Царский угодник. Распутин
Шрифт:
Около двери на стене висел телефон — громоздкий таинственный аппарат в крашеном деревянном кожухе с латунными крючками и висюльками, ввинченными в кромку, с ногастой гнутой рукоятью, похожей на граммофонную. Распутин жадно поглядел на телефон. Не поднимаясь с пола, позвонить вряд ли удастся, а подниматься не хотелось. Позвонить же, наоборот, хотелось. Надо было соединиться с Царским Селом, с «мамой», с «папой» — с кем удастся, снять тяжесть с души, избавиться от этой проклятой сосущей тревоги.

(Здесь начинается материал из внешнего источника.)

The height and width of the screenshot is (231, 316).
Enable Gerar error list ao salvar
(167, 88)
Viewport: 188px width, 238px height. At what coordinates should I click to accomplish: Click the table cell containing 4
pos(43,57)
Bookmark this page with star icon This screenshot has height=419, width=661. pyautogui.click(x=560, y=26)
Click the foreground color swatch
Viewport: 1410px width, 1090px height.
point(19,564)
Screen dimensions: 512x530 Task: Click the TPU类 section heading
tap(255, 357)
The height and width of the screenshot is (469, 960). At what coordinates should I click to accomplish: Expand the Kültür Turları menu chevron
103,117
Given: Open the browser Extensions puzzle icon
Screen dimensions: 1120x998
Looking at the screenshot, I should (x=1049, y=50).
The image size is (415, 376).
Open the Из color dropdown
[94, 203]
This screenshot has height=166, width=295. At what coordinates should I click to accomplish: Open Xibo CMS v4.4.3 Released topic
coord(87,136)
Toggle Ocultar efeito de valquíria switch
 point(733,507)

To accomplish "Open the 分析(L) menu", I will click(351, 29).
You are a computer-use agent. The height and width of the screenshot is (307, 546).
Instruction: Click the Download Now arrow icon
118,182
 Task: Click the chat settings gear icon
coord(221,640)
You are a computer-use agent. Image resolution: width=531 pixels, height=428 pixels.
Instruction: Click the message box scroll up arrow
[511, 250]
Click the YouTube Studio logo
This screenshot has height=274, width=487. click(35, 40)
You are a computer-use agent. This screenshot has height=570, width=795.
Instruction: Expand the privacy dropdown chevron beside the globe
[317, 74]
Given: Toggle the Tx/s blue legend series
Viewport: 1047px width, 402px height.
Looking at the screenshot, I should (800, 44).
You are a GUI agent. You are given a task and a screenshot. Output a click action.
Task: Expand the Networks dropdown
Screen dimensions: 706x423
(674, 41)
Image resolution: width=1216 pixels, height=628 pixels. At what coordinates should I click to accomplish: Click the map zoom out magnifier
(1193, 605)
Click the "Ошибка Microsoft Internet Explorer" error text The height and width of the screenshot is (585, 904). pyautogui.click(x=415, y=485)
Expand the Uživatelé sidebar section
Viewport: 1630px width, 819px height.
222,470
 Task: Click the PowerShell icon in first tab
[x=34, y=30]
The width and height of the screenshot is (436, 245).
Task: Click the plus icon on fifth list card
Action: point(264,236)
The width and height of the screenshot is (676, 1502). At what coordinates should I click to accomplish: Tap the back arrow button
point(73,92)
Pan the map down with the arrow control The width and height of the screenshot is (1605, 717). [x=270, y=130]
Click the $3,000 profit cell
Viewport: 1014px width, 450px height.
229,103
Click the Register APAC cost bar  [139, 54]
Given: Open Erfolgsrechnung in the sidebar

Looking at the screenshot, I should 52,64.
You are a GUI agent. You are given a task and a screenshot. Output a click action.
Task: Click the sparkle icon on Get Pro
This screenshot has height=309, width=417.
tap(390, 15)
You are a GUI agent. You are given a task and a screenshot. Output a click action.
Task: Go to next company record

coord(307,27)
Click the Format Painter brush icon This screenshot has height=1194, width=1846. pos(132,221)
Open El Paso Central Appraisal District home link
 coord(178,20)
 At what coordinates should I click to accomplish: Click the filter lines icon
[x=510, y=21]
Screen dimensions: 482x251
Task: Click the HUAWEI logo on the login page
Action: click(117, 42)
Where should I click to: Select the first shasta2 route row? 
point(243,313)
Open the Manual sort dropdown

Подняв одну руку, он закряхтел, повозил пальцами по воздуху,
— Тьфу! — отплюнулся Распутин, позвал громко, хрипло: — Дунька!
Дуняшка на крик не отозвалась, обиделась, видать. Распутин снова сплюнул, плевок на этот раз попал к нему на грудь. «Старец» выругался, морщась, стёр его руками, вздохнул тяжело: для того чтобы позвонить, надо было всё-таки подниматься с пола, иначе не получалось.
— Тьфу! — В ушах от собственного «тьфу» возник далёкий медный звон, горло сцепила боль, он хрипло закашлялся, подтянулся к стене, поднатужился и сел на полу. Вновь выругался.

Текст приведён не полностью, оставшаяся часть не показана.